Stored data entries:
|---|
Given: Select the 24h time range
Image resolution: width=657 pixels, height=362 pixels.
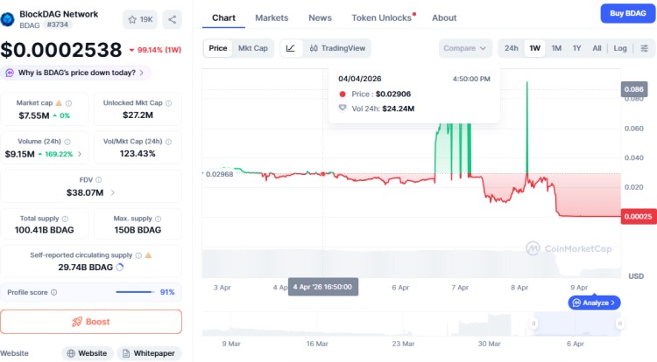Looking at the screenshot, I should (x=512, y=48).
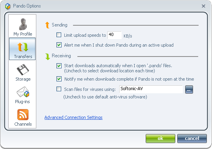Uncheck notify when downloads complete option
This screenshot has width=212, height=149.
(59, 79)
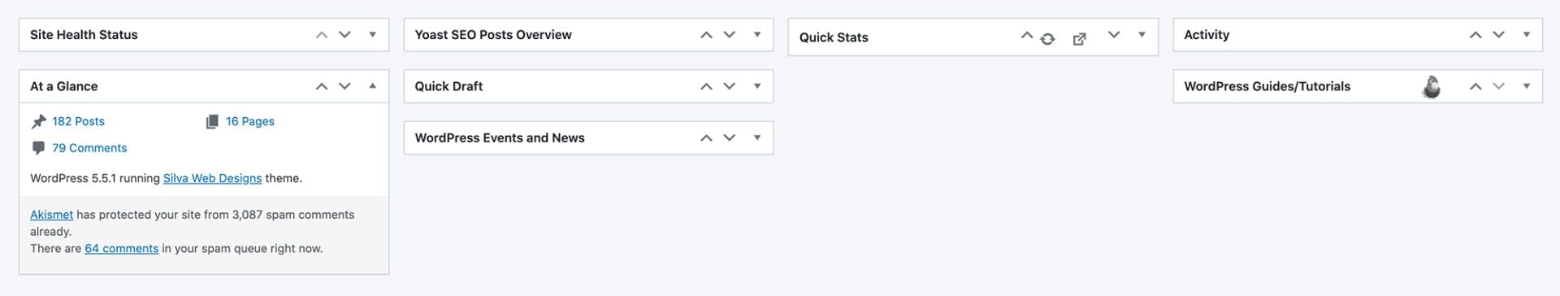Move Quick Draft widget down
This screenshot has width=1560, height=296.
(730, 86)
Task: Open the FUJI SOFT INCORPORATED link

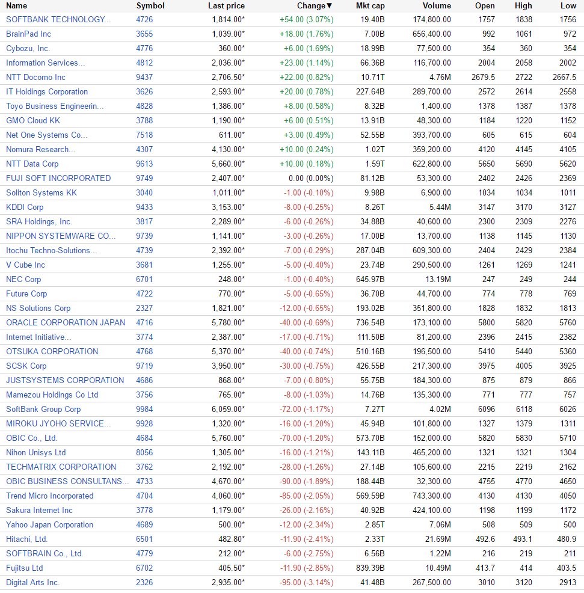Action: (58, 178)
|---|
All of the records above are to be printed exactly, with every picture omitted.

Given: Select the 24h time range
Image resolution: width=657 pixels, height=362 pixels.
Looking at the screenshot, I should (x=512, y=48).
Uncheck notify when downloads complete option
This screenshot has width=212, height=149.
(59, 79)
Move Quick Draft widget down
This screenshot has width=1560, height=296.
(730, 86)
Task: Open the FUJI SOFT INCORPORATED link

Action: (58, 178)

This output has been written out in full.